Explicação Histórica
A expressão 'obra da lei' (ἔργον τοῦ νόμου) refere-se aos requisitos morais e éticos da Lei, não à Lei Mosaica cerimonial, mas aos seus princípios fundamentais de justiça e retidão. 'Escrita em seus corações' (γεγραμμένον ἐν ταῖς καρδίαις αὐτῶν) indica uma revelação moral interna e inata, uma lei natural ou intrínseca à natureza humana criada por Deus, distinta da lei escrita em tábuas. 'Testificando juntamente a sua consciência' (συμμαρτυρούσης αὐτῶν τῆς συνειδήσεως) destaca que a consciência (συνείδησις), a faculdade moral interna que julga o certo e o errado, corrobora essa lei interna.
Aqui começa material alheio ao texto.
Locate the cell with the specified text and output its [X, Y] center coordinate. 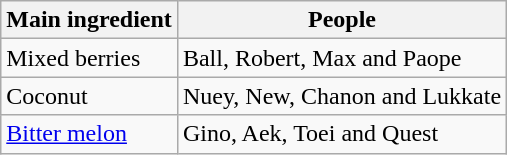
Main ingredient [90, 20]
Gino, Aek, Toei and Quest [342, 134]
Nuey, New, Chanon and Lukkate [342, 96]
Ball, Robert, Max and Paope [342, 58]
Coconut [90, 96]
Mixed berries [90, 58]
People [342, 20]
Bitter melon [90, 134]
Capture the cell that displays the provided text and extract its [x, y] central coordinate. 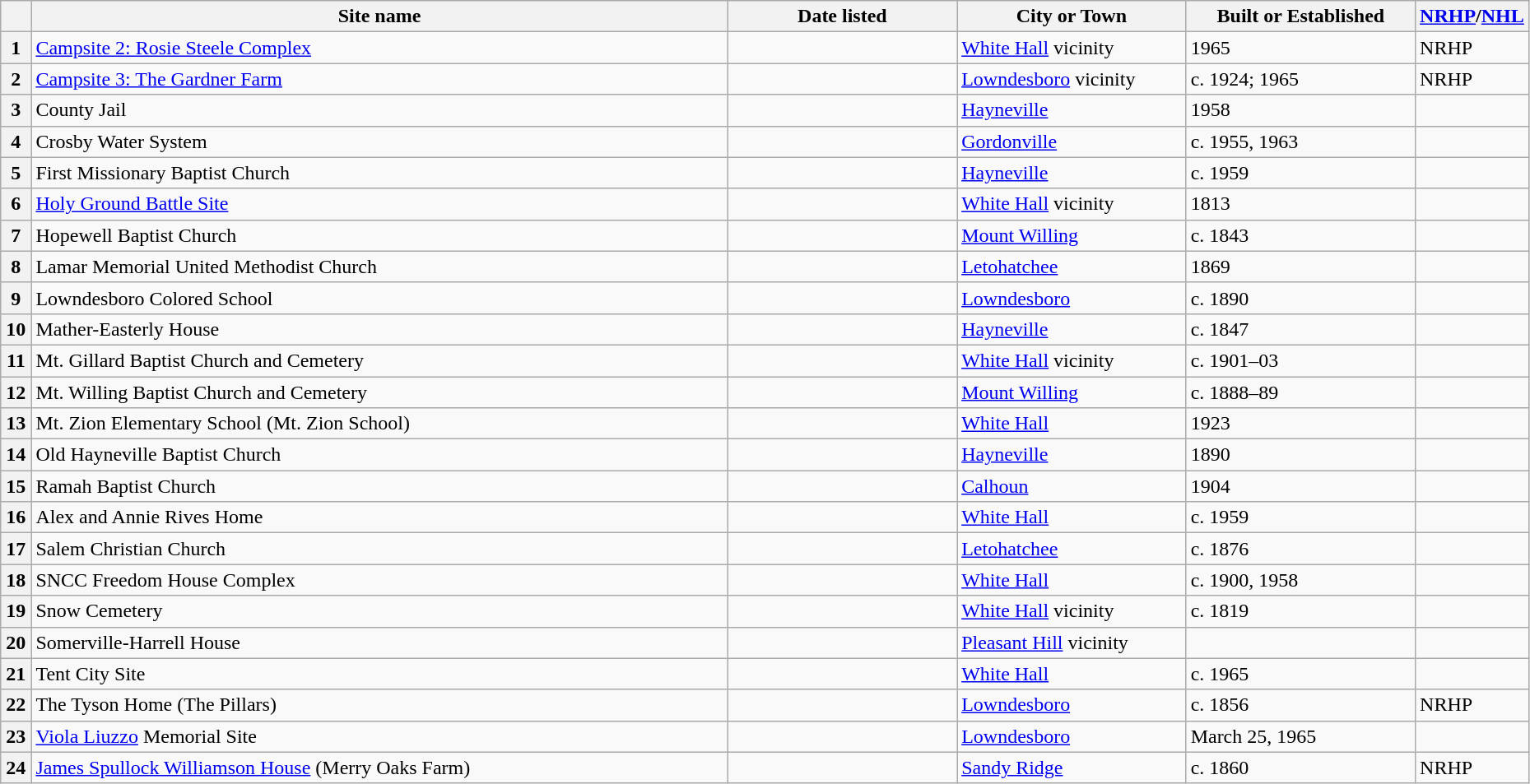
11 [16, 360]
1904 [1300, 486]
2 [16, 79]
5 [16, 173]
24 [16, 768]
c. 1819 [1300, 612]
Mt. Zion Elementary School (Mt. Zion School) [379, 424]
March 25, 1965 [1300, 737]
Pleasant Hill vicinity [1072, 643]
Crosby Water System [379, 142]
c. 1847 [1300, 329]
Alex and Annie Rives Home [379, 518]
c. 1901–03 [1300, 360]
15 [16, 486]
c. 1860 [1300, 768]
c. 1888–89 [1300, 393]
c. 1843 [1300, 235]
Gordonville [1072, 142]
13 [16, 424]
18 [16, 580]
Hopewell Baptist Church [379, 235]
c. 1900, 1958 [1300, 580]
1965 [1300, 48]
c. 1955, 1963 [1300, 142]
3 [16, 110]
Calhoun [1072, 486]
10 [16, 329]
c. 1856 [1300, 705]
Salem Christian Church [379, 549]
c. 1924; 1965 [1300, 79]
James Spullock Williamson House (Merry Oaks Farm) [379, 768]
1869 [1300, 267]
Lowndesboro Colored School [379, 298]
Campsite 3: The Gardner Farm [379, 79]
21 [16, 674]
City or Town [1072, 16]
Ramah Baptist Church [379, 486]
Mather-Easterly House [379, 329]
9 [16, 298]
8 [16, 267]
c. 1965 [1300, 674]
12 [16, 393]
Mt. Gillard Baptist Church and Cemetery [379, 360]
NRHP/NHL [1472, 16]
Date listed [842, 16]
Viola Liuzzo Memorial Site [379, 737]
Lowndesboro vicinity [1072, 79]
First Missionary Baptist Church [379, 173]
Built or Established [1300, 16]
20 [16, 643]
Holy Ground Battle Site [379, 204]
County Jail [379, 110]
17 [16, 549]
Lamar Memorial United Methodist Church [379, 267]
16 [16, 518]
c. 1876 [1300, 549]
4 [16, 142]
Snow Cemetery [379, 612]
1958 [1300, 110]
22 [16, 705]
1813 [1300, 204]
23 [16, 737]
Site name [379, 16]
Sandy Ridge [1072, 768]
Tent City Site [379, 674]
Mt. Willing Baptist Church and Cemetery [379, 393]
1 [16, 48]
1923 [1300, 424]
The Tyson Home (The Pillars) [379, 705]
Old Hayneville Baptist Church [379, 455]
1890 [1300, 455]
SNCC Freedom House Complex [379, 580]
Somerville-Harrell House [379, 643]
19 [16, 612]
7 [16, 235]
Campsite 2: Rosie Steele Complex [379, 48]
14 [16, 455]
6 [16, 204]
c. 1890 [1300, 298]
Locate the cell with the specified text and output its (x, y) center coordinate. 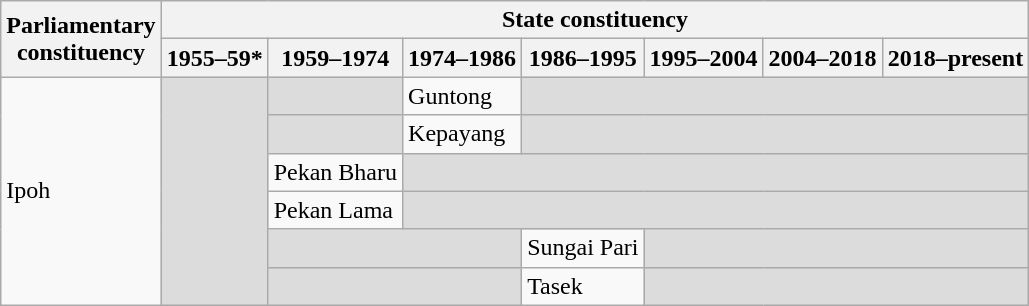
State constituency (595, 20)
1959–1974 (335, 58)
Guntong (462, 96)
2004–2018 (822, 58)
Tasek (583, 286)
Pekan Bharu (335, 172)
Pekan Lama (335, 210)
2018–present (956, 58)
1955–59* (214, 58)
Sungai Pari (583, 248)
1986–1995 (583, 58)
1974–1986 (462, 58)
Ipoh (81, 191)
Parliamentaryconstituency (81, 39)
1995–2004 (704, 58)
Kepayang (462, 134)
Os 'seus pensamentos' (οἱ λογισμοὶ μεταξὺ ἀλλήλων), ou raciocínios e deliberações, são as auto-avaliações internas que interagem com a consciência, ora 'acusando-os' (κατηγορούντων), ora 'defendendo-os' (καὶ ἀπολογουμένων), diante de suas ações.
Interpretação Doutrinária
Este texto consolida a doutrina da responsabilidade universal do ser humano perante Deus, independentemente do acesso à revelação especial (a Bíblia). A 'obra da lei escrita nos corações' é uma forma de revelação geral, indicando que Deus implantou no homem a capacidade de discernir princípios morais básicos. A consciência, embora afetada pela queda, permanece como um vestígio da imagem de Deus, apontando para um padrão divino. A incapacidade de cumprir plenamente essa lei interna, testemunhada pela consciência que ora acusa, sublinha a universalidade do pecado e a necessidade de arrependimento e da salvação exclusiva oferecida por Cristo (Romanos 3:23).
Aplicação Prática
O crente deve reconhecer que a consciência é um dom de Deus, um 'farol' moral interno que, quando alinhado com a Palavra e o Espírito Santo, auxilia na santificação. Devemos cultivar uma consciência sensível, buscando o arrependimento imediato quando ela nos acusa e vivendo em obediência para ter uma consciência limpa. Este entendimento também nos equipa para evangelizar, pois demonstra que, no fundo, toda pessoa tem um senso do certo e do errado e, portanto, uma necessidade de um Salvador para perdoar os seus pecados e capacitá-la a viver retamente.
Precauções de Leitura
É crucial não interpretar este versículo como um caminho para a salvação pela moralidade ou por mérito próprio, sem Cristo. A lei escrita no coração, assim como a lei escrita de Moisés, apenas revela o pecado e a necessidade de um redentor, não provê salvação. Não se deve superestimar a infalibilidade da consciência; ela pode ser cauterizada ou distorcida pelo pecado, e, portanto, necessita ser continuamente esclarecida e purificada pela Palavra de Deus e pelo sangue de Jesus (Hebreus 9:14).